Signed-off-by: William Sprent <williams@unity3d.com>
---
fast-export: fix surprising behavior with --first-parent
Hi,
I've noticed that git fast-export exhibits some odd behavior when passed
the --first-parent flag. In the repository I was working on, it would
only output the initial commit before exiting. Moreover, adding the
--reverse flag causes it to behave differently and instead output all
commits in the first parent line that only have one parent. My
expectation is more or less that git fast-export should output the same
set of commits as git rev-list would output given the same arguments,
which matches how it acts when given revision ranges.
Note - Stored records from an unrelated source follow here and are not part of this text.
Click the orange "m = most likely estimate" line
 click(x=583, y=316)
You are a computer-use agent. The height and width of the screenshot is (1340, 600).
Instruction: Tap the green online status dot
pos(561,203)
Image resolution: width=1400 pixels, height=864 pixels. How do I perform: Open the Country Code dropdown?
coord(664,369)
It seems like this behavior comes from the fact that has_unshown_parents
will never be false for any merge commits encountered when fast-export
is called with --first-parent. This causes the while loop to follow the
pattern of pushing all commits into the "commits" queue until the
initial commit is encountered, at which point it calls handle_tail which
falls through on the first merge commit, causing most of the commits to
be unhandled.
My impression is that this logic only serves to ensure that parents are
processed before their children, so in my patch I've opted to fix the
issue by delegating that responsibility to revision.c by adding the
reverse flag before performing the revision walk. From what I can see,
this should be equivalent to what the previous logic is trying to
achieve, but I can also see that there could be risk in these changes.
Changes since v1:
* Moved revs.reverse assignment down to similar assignments below.
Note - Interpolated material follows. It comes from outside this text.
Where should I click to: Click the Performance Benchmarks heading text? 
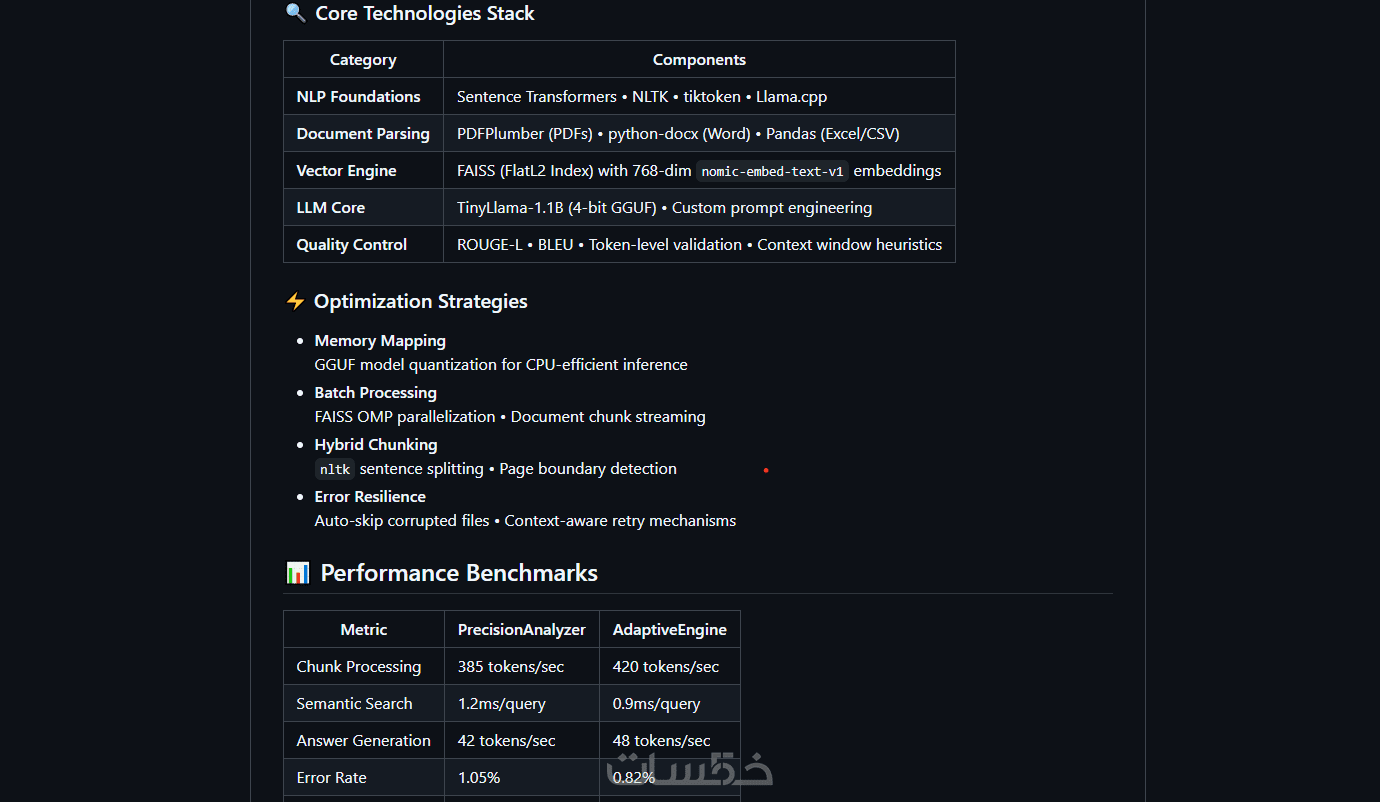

* Removed braces around single statement while loop.
* The test now only changes directory inside a sub-shell.
* Applied stylistic feedback on test such as: making redirections be on
the form >FILE etc.
There were questions raised about whether it makes sense at all for
fast-export to simply accept all git rev-list arguments whether they
have an effect or not - in particular for a flag like --reverse. I think
I agree that it is questionable behavior, or at least questionably
documented, but I also think it is out of scope for this change.
I did consider teaching fast-export to complain if given --reverse, but
it seemed inconsistent to me as it will gladly accept every other
rev-list argument (for example, "git fast-export HEAD --show-signature
--graph" works just fine).
cc: Ævar Arnfjörð Bjarmason avarab@gmail.com
Published-As: https://github.com/gitgitgadget/git/releases/tag/pr-1084%2Fwilliams-unity%2Ffast-export%2Ffirst-parent-issues-v2
Fetch-It-Via: git fetch https://github.com/gitgitgadget/git pr-1084/williams-unity/fast-export/first-parent-issues-v2
Pull-Request: https://github.com/gitgitgadget/git/pull/1084
Range-diff vs v1:
1: e2824193a8f ! 1: af552f37dbe fast-export: fix surprising behavior with --first-parent
@@ builtin/fast-export.c: static int parse_opt_anonymize_map(const struct option *o
*import_filename = NULL,
@@ builtin/fast-export.c: int cmd_fast_export(int argc, const char **argv, const char *prefix)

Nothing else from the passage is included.